---------- Input data ----------

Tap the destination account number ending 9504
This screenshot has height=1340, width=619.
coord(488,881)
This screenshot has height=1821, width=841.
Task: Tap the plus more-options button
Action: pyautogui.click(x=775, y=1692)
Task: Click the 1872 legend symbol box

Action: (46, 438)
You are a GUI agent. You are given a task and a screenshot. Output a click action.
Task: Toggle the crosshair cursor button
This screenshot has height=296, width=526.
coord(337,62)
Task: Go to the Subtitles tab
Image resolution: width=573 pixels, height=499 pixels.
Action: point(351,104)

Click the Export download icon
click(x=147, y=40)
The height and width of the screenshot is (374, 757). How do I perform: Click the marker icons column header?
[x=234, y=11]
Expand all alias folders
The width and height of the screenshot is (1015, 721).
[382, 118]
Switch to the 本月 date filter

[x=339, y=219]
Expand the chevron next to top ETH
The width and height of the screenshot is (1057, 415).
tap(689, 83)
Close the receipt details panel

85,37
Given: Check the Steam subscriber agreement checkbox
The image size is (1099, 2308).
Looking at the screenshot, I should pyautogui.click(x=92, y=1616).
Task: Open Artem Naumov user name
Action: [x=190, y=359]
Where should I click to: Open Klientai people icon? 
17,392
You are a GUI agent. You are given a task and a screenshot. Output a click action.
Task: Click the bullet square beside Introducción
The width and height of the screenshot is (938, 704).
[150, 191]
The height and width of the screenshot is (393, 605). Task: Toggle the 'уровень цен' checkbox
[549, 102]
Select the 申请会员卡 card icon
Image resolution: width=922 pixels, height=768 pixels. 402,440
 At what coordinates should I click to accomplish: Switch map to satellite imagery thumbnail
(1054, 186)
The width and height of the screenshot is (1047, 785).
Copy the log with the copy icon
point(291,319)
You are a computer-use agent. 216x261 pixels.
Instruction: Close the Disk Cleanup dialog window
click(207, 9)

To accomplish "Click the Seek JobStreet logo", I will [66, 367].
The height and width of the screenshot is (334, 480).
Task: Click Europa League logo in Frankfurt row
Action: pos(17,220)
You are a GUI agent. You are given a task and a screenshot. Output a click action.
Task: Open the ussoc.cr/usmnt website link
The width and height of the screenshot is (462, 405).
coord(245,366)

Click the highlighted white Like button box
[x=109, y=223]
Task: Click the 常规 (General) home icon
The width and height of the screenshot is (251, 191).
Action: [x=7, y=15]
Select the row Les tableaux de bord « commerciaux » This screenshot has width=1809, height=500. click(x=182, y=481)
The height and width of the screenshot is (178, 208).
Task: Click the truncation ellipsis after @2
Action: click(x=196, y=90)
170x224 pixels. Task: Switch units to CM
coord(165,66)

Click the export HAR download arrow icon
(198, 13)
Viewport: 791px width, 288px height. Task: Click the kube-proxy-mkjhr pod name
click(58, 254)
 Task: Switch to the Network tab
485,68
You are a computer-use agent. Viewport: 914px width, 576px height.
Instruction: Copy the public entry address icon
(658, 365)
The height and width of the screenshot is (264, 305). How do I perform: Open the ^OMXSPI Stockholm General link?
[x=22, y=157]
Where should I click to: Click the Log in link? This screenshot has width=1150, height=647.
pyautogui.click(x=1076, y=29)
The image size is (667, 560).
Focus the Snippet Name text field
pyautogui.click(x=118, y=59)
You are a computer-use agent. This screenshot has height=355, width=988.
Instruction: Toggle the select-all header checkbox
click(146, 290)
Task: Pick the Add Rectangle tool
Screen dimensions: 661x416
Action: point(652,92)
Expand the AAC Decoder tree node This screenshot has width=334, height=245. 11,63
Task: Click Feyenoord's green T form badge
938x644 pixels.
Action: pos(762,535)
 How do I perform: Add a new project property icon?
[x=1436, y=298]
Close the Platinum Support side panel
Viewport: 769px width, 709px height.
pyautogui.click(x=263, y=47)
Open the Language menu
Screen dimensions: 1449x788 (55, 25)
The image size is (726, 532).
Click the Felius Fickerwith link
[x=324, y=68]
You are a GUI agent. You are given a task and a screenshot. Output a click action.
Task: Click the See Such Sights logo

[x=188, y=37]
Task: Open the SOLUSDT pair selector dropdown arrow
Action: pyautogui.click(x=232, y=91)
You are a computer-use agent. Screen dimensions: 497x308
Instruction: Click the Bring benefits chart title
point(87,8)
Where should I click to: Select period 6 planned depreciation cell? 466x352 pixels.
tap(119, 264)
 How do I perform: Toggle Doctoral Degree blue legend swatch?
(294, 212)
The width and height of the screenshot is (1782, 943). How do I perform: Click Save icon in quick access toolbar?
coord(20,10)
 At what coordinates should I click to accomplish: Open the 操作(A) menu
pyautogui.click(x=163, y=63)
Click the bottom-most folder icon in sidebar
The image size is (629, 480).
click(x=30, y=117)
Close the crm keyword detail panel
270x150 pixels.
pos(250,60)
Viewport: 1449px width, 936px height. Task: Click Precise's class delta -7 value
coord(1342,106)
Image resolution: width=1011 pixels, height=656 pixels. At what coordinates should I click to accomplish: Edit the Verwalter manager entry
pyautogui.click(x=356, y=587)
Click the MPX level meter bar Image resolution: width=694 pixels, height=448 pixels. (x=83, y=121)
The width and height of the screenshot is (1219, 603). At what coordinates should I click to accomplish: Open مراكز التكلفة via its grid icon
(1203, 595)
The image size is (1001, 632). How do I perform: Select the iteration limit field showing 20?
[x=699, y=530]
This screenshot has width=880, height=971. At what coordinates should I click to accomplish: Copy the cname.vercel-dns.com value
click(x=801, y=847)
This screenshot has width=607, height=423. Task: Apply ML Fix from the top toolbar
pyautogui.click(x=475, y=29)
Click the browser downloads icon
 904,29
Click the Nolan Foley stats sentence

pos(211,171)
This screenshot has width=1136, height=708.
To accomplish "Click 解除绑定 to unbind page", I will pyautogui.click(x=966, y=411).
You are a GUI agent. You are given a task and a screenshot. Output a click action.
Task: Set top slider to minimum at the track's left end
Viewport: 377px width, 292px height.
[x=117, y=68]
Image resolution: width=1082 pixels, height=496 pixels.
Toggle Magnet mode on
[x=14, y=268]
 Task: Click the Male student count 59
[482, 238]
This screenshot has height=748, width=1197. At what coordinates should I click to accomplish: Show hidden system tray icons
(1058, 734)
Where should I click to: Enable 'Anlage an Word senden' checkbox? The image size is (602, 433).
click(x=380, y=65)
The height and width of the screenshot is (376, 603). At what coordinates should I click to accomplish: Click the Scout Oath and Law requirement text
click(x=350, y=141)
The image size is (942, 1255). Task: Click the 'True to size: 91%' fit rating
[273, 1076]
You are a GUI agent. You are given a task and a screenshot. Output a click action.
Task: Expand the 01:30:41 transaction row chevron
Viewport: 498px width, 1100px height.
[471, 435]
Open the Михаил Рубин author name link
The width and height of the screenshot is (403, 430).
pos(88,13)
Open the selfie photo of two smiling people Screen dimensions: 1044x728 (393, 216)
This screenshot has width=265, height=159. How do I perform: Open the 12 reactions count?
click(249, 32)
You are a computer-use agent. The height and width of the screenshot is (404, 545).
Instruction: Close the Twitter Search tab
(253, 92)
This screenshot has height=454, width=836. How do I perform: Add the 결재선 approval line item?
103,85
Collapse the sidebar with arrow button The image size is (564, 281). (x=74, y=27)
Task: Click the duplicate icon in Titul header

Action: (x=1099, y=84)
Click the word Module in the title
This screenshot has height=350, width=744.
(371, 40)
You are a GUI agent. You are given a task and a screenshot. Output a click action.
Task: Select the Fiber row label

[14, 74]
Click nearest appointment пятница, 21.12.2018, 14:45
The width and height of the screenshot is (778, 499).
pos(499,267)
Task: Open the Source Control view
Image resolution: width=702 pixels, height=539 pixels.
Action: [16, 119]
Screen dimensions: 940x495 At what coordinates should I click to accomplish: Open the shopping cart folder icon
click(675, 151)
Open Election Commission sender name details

----------

» **Your goal**
Find and copy each line of the data where "chevron" is present.

» **Reply to the task**
Expand the chevron next to top ETH
Task: Expand the 01:30:41 transaction row chevron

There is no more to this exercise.